What you are asked to do:
Can you rewrite the stretch from the line that contains "The width and height of the screenshot is (2048, 930)." through the end of the records, putting "arrow" in place of "chevron" and changing nothing else? Give only those lines and leave out the pictures.

Pointing data for screenshots
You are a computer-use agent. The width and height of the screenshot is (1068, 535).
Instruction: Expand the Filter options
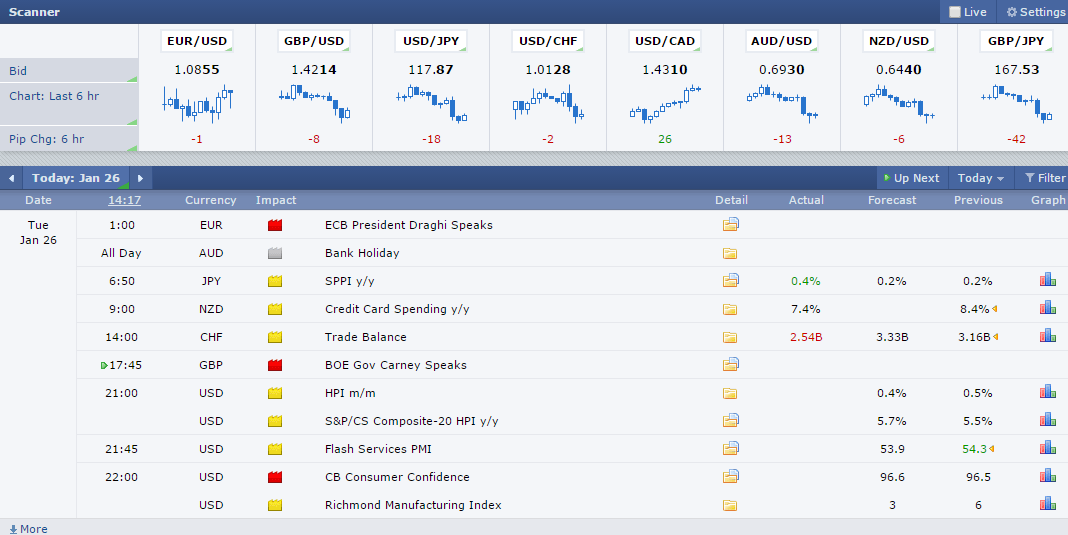pyautogui.click(x=1043, y=178)
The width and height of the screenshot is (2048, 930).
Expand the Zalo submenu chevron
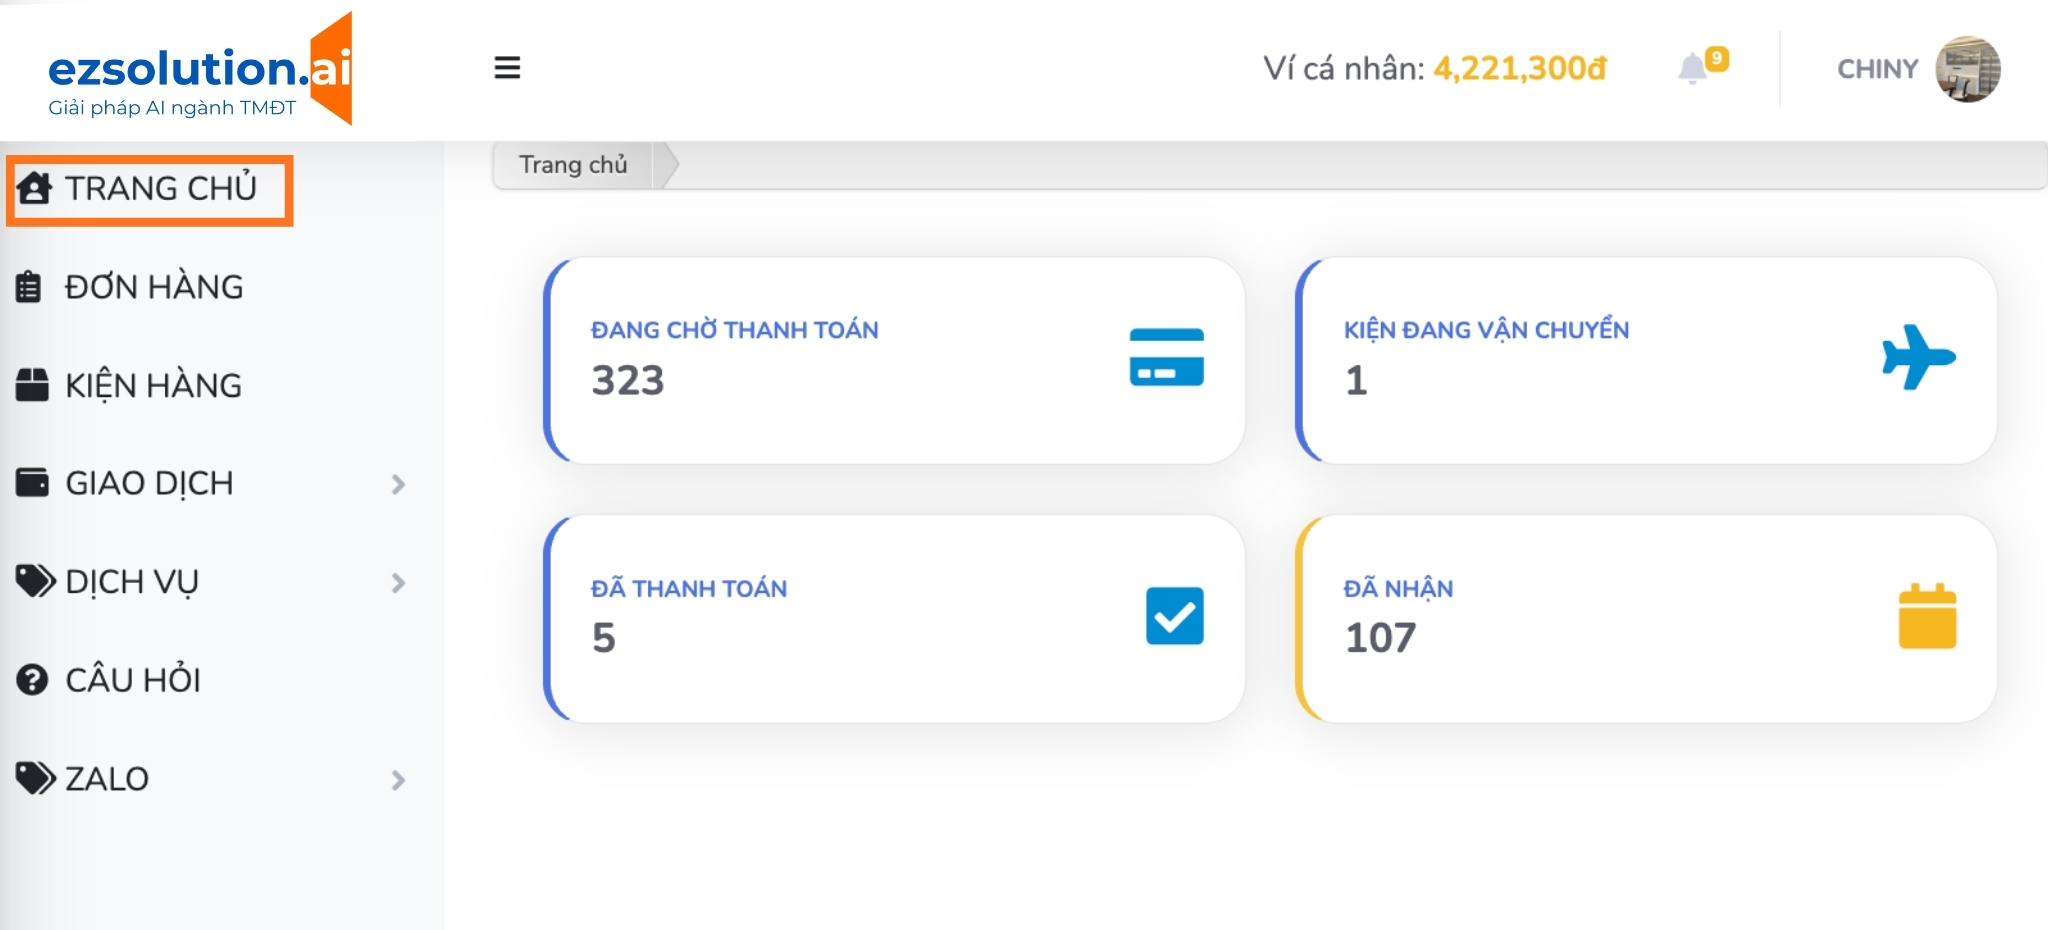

Complete answer:
The width and height of the screenshot is (2048, 930).
Expand the Zalo submenu arrow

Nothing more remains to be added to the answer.